One node is elected leader in normal operation
Followers replicate log entries from the leader
When the leader fails, a follower is promoted through a new election
RAFT terms increase each time a new leader is chosen

Setting Up the Cluster

I launched three Debian-based EC2 instances, noted their private IPv4 addresses, and configured a shared security group with inbound rules for ports 2379 and 2380.

On each instance, I installed etcd v3.5.21 and set up environment variables (setupenv.sh) with node names, IP addresses, and cluster tokens. Using these variables, I started etcd on each VM and verified that the three nodes successfully formed a cluster.

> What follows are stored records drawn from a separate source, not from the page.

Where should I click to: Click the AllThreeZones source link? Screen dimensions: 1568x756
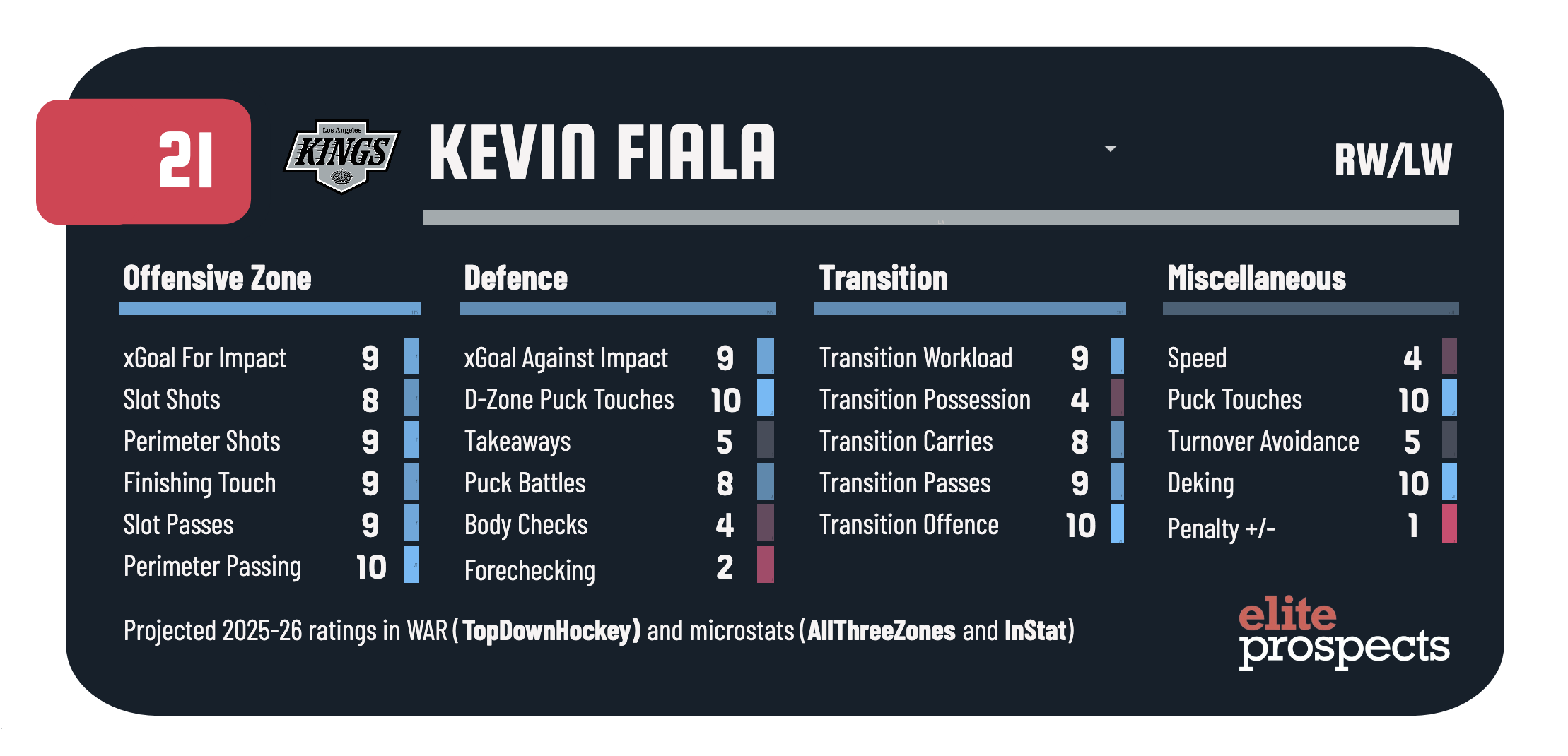pyautogui.click(x=881, y=630)
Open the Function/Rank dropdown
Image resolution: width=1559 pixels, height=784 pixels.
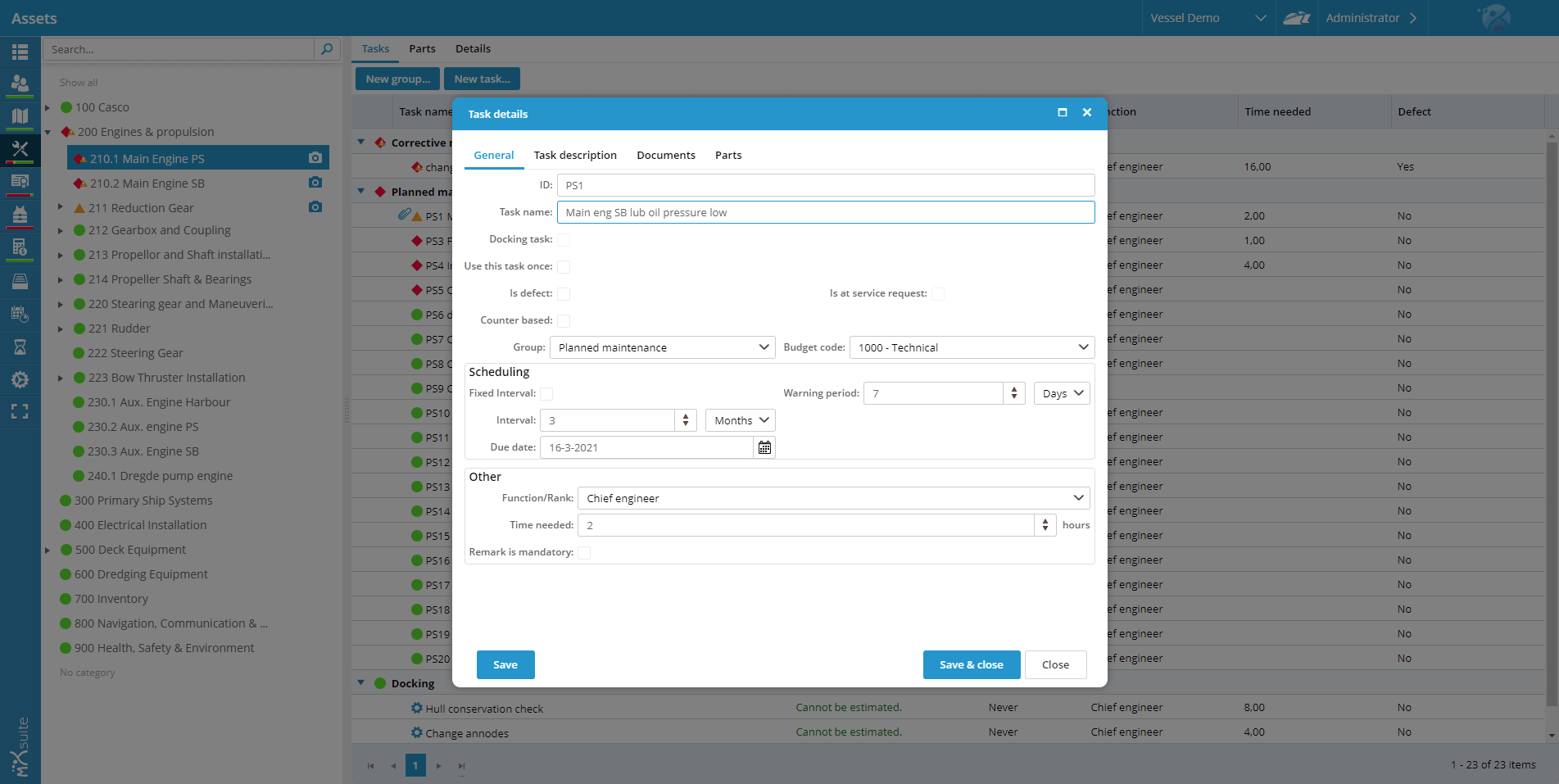[832, 498]
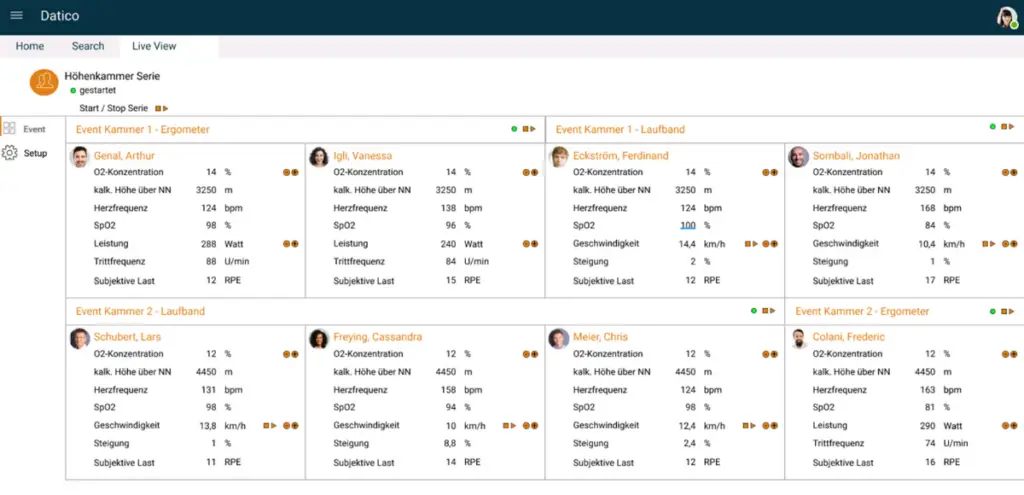Stop the Höhenkammer Serie with stop square
The width and height of the screenshot is (1024, 495).
157,108
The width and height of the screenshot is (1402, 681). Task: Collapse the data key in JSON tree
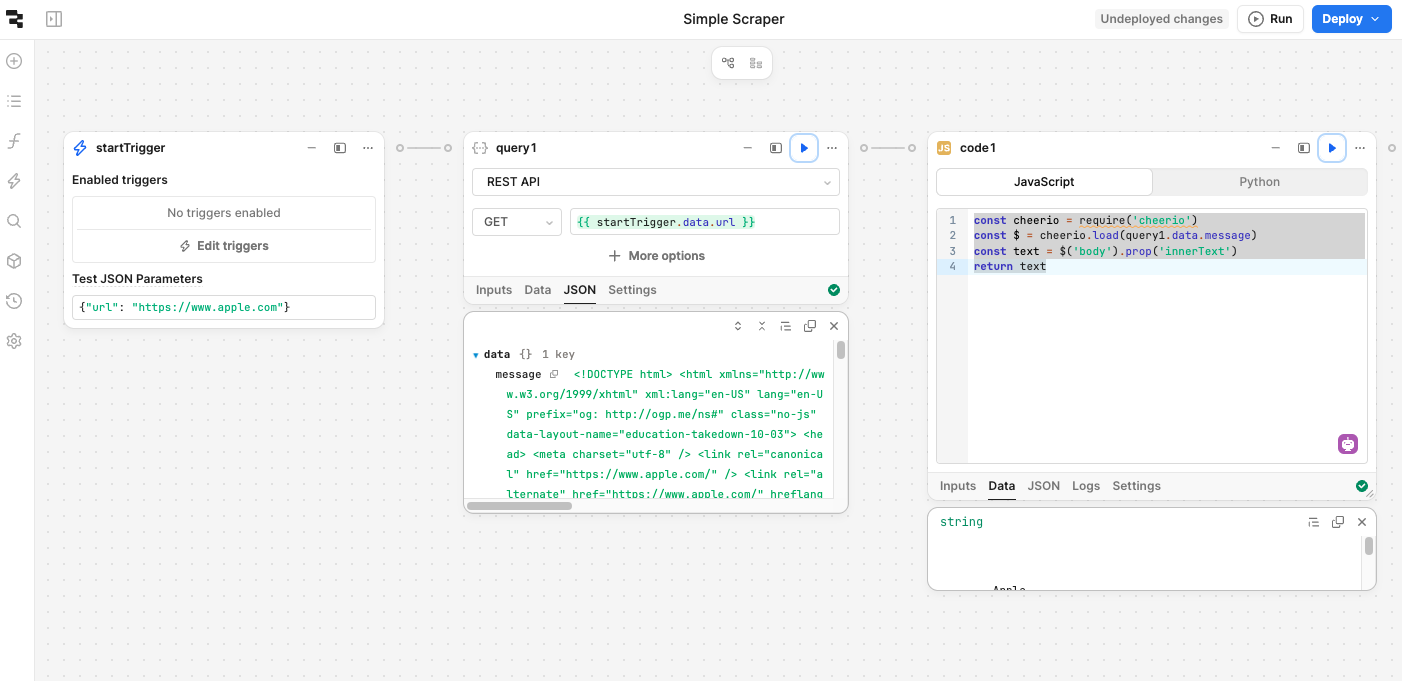pos(476,355)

Interacting with the Cluster

I used etcdctl to:

List cluster members and verify connectivity
Store and retrieve key/value pairs (e.g., writing and retrieving mypid)
Inspect cluster health with the endpoint status command

Initially, Node 1 was elected as the leader.

Simulating Failure

To observe RAFT consensus in action, I stopped the EC2 instance running the leader node. Using etcdctl, I confirmed that one of the follower nodes (Node 2 in my experiment) was promoted to leader, and the RAFT term incremented.

Key/value pairs written earlier remained accessible, demonstrating etcd’s fault-tolerant storage guarantees. Once the stopped instance was restarted and etcd relaunched, it rejoined the cluster as a follower.

Takeaways

This project gave me practical experience with:

Deploying distributed systems on AWS EC2
Configuring networking and firewall rules for inter-node communication
Setting up and operating a three-node etcd cluster
Observing RAFT consensus, leader election, and log replication in a live system
Verifying fault tolerance by simulating leader node failures and confirming cluster recovery

The RAFT simulator was especially useful in helping me understand consensus theory and complemented the practical work of running etcd in a real cluster.